Aurora: An American Experience in Quilt, Community, and Craft tells the story about a group of people who had a dream of creating a perfect communal Christian society. It's a book that finds their story not just through letters and records but also through their craftsmanship. Jane Kirkpatrick patches together aspects of colony life including that of work, faith and craft to create a whole quilt of community, each piece supporting the others.
Historical fiction writer, Kirkpatrick, originally became interested in Aurora after seeing a quilt made by Emma Geisey in the Mary Bywater Cross book, "Quilts of the Oregon Trail: Treasures in the Trunk". Although not a quilter herself just reading the single page about Emma inspired Kirkpatrick to write a series of books about her. In preparation Kirkpatrick did intense research on the Aurora Community and Emma's extended family.
Not only did her research make her fictional series very close to the truth but it also prepared Kirkpatrick for the writing of this non-fiction book about Aurora.

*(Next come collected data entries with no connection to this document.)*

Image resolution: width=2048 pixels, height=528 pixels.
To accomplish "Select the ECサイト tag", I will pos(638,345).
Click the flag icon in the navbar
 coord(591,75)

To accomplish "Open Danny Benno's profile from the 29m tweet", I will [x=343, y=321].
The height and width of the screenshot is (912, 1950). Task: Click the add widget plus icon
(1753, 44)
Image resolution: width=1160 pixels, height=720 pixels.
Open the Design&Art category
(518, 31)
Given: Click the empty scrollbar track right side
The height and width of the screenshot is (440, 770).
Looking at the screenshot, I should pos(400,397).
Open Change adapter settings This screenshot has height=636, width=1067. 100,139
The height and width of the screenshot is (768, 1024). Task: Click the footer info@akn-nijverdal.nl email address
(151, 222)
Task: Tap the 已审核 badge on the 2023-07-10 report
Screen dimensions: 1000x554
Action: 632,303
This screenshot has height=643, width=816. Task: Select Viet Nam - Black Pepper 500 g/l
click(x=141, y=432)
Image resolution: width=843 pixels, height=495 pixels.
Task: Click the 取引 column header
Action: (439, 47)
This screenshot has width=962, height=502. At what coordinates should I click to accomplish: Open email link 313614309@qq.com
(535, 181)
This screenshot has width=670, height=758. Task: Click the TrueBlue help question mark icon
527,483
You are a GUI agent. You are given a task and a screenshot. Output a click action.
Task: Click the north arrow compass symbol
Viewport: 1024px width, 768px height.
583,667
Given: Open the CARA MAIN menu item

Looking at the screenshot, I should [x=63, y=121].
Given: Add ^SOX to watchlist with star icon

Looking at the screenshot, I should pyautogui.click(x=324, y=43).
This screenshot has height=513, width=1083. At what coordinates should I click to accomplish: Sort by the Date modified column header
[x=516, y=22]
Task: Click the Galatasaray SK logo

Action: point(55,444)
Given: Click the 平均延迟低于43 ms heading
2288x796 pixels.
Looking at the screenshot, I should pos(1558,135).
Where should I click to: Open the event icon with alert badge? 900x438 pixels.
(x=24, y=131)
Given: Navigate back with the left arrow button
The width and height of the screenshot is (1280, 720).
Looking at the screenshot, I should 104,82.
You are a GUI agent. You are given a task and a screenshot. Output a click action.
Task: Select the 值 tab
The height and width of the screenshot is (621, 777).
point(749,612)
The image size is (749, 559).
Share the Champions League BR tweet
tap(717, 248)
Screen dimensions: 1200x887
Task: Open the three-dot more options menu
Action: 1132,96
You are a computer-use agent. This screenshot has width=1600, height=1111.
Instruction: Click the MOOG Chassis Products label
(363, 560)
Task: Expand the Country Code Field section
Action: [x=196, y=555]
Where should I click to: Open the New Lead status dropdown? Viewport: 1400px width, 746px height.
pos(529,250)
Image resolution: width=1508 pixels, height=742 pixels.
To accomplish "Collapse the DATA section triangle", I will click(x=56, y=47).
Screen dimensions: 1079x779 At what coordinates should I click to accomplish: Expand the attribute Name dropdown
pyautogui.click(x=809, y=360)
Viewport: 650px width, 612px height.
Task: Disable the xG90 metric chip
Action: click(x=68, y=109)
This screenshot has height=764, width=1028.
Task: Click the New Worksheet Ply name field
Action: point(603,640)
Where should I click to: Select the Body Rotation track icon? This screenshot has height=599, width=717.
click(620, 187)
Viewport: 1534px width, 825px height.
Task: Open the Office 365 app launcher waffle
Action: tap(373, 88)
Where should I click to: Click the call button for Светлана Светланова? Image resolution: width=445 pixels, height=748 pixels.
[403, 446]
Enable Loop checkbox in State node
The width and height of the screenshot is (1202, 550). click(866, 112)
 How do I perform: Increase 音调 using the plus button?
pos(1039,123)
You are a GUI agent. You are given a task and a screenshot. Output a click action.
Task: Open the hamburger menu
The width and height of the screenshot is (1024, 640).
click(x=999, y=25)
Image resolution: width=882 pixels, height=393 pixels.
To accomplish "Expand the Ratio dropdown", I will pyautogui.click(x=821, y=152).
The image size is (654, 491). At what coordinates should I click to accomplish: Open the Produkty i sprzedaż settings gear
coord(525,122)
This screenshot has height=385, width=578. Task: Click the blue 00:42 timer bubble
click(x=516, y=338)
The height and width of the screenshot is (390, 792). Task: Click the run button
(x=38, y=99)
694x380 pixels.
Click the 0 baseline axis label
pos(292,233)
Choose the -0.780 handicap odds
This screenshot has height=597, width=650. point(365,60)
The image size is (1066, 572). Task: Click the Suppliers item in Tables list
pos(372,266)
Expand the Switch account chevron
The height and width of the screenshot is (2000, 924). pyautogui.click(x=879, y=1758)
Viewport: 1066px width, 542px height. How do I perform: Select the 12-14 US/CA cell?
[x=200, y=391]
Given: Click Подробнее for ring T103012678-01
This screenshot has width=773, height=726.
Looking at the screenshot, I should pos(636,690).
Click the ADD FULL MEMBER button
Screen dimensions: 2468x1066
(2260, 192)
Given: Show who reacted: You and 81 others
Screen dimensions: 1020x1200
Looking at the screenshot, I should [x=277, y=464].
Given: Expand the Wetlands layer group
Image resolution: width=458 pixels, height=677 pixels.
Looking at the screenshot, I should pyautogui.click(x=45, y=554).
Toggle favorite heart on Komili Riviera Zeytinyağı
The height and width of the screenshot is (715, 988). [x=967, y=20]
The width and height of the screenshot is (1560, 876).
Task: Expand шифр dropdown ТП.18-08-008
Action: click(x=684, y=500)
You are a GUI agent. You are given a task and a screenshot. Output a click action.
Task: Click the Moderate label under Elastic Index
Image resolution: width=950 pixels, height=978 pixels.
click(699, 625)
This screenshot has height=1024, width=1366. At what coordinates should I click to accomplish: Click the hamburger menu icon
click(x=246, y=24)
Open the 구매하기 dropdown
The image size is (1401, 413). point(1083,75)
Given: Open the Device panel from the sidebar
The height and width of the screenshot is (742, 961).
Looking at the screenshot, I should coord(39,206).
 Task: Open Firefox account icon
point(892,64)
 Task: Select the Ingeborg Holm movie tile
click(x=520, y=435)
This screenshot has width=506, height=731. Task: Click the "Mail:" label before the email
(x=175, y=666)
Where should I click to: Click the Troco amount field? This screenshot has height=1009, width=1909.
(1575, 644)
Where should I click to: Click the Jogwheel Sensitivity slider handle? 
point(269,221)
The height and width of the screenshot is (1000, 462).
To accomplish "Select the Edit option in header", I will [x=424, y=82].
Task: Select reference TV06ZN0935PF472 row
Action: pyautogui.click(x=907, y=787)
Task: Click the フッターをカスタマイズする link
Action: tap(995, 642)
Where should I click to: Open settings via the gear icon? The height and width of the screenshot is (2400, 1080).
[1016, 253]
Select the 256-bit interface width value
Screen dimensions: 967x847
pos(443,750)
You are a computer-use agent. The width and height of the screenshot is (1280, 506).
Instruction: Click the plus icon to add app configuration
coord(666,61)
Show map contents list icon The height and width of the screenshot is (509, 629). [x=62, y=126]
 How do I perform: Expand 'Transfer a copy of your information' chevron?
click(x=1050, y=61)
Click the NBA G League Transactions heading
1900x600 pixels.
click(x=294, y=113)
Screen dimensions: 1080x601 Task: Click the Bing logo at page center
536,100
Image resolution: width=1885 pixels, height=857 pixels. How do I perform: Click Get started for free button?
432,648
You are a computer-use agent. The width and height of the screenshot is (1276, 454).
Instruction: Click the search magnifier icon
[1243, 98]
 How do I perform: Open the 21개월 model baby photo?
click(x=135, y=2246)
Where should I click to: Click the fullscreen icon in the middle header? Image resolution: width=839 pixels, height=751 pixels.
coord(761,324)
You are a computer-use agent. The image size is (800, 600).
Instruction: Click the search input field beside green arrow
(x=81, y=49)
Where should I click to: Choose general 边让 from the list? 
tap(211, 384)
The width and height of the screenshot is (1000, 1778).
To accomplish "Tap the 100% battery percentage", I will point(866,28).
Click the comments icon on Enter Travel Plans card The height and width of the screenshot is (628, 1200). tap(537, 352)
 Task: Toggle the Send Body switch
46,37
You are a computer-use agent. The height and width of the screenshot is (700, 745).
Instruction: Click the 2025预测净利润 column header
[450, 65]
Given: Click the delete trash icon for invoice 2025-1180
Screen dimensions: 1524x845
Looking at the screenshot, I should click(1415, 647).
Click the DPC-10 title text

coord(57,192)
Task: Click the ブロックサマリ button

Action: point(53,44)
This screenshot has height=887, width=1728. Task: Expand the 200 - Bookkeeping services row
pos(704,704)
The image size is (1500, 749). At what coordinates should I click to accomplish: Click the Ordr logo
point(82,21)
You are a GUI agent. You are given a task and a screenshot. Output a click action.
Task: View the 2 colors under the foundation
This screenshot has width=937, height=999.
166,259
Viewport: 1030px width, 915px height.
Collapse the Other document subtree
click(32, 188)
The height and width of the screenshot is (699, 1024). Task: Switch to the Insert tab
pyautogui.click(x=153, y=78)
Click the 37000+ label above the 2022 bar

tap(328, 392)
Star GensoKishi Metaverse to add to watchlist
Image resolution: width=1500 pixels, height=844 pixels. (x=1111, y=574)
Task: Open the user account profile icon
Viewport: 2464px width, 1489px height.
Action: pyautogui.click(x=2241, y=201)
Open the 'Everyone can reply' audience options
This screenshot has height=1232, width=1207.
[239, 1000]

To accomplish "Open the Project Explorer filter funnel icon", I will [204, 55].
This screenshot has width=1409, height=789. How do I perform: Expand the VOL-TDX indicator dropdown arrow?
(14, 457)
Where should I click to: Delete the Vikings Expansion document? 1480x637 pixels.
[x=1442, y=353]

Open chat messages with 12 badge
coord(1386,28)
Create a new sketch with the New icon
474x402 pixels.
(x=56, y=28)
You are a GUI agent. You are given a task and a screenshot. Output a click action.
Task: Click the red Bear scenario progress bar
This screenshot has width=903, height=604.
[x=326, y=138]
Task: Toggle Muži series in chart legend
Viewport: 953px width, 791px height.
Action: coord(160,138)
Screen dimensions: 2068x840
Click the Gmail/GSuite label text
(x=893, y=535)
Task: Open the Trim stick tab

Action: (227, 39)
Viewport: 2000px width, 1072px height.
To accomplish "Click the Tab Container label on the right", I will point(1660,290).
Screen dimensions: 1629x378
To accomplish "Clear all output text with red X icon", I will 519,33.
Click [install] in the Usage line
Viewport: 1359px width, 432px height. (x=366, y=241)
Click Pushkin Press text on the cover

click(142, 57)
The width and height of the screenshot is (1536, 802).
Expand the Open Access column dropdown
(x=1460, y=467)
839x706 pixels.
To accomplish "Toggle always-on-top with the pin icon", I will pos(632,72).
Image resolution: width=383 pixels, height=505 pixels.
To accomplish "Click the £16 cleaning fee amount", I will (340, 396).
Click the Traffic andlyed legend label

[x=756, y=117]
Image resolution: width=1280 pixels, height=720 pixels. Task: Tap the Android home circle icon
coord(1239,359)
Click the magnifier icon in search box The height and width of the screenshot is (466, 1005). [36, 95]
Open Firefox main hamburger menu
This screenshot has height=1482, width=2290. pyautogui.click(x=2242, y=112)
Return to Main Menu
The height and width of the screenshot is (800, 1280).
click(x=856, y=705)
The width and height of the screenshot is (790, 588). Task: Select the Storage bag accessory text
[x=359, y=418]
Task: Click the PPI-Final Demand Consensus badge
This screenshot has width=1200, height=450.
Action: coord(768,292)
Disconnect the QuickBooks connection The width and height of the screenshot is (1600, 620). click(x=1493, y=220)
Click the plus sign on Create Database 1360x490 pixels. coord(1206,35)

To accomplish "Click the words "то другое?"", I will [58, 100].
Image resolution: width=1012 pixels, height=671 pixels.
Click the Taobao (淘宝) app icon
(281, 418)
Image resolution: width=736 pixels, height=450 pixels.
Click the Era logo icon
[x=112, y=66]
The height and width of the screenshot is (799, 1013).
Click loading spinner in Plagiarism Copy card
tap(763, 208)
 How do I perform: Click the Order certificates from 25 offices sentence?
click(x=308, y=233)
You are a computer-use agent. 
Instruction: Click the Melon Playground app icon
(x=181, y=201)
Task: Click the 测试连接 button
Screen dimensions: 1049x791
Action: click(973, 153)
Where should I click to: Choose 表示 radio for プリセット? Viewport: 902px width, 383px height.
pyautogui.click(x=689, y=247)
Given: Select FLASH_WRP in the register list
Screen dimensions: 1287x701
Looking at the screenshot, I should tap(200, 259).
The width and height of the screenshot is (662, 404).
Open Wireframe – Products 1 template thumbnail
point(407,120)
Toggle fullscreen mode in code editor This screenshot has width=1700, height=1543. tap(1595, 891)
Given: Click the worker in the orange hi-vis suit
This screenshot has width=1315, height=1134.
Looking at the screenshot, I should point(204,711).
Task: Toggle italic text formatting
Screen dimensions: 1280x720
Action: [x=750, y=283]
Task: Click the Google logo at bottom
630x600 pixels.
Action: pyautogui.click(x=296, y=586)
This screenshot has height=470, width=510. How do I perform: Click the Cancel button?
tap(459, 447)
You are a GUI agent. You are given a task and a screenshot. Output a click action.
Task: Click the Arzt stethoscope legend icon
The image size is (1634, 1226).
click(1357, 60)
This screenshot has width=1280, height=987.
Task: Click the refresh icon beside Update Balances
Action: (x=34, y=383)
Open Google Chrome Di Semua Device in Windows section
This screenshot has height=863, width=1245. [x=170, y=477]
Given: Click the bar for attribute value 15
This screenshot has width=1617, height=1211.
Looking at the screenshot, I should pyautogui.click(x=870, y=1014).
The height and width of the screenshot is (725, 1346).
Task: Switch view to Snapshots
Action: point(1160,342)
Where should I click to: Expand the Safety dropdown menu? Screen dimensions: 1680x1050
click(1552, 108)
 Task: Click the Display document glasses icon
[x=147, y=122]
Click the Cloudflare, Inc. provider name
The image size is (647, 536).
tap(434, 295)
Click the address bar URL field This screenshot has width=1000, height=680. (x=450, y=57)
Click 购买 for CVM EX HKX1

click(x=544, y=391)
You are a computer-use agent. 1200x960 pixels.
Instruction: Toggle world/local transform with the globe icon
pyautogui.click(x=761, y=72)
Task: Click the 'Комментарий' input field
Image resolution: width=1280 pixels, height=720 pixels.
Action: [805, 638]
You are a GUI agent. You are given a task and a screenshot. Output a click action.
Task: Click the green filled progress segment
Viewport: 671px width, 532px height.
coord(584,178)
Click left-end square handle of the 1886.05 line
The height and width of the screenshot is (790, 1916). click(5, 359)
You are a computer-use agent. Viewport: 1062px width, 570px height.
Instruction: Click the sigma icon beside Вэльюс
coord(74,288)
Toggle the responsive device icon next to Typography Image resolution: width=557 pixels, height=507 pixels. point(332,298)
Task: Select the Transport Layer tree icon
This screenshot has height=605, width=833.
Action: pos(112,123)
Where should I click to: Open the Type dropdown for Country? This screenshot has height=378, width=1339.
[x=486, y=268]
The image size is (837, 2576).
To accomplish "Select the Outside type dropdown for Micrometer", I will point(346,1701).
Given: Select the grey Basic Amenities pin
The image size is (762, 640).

This was a community that manufactured almost everything they needed. We discover when women made their quilts they were following a tradition of creating beauty in everyday objects. No matter what craft colonists were involved in they went beyond function. Finishing touches on furniture, tools and other everyday items added that little artistic touch so typical of this colony. In this context it is fascinating to view and read about Aurora's quilts, from the exquisite to utilitarian.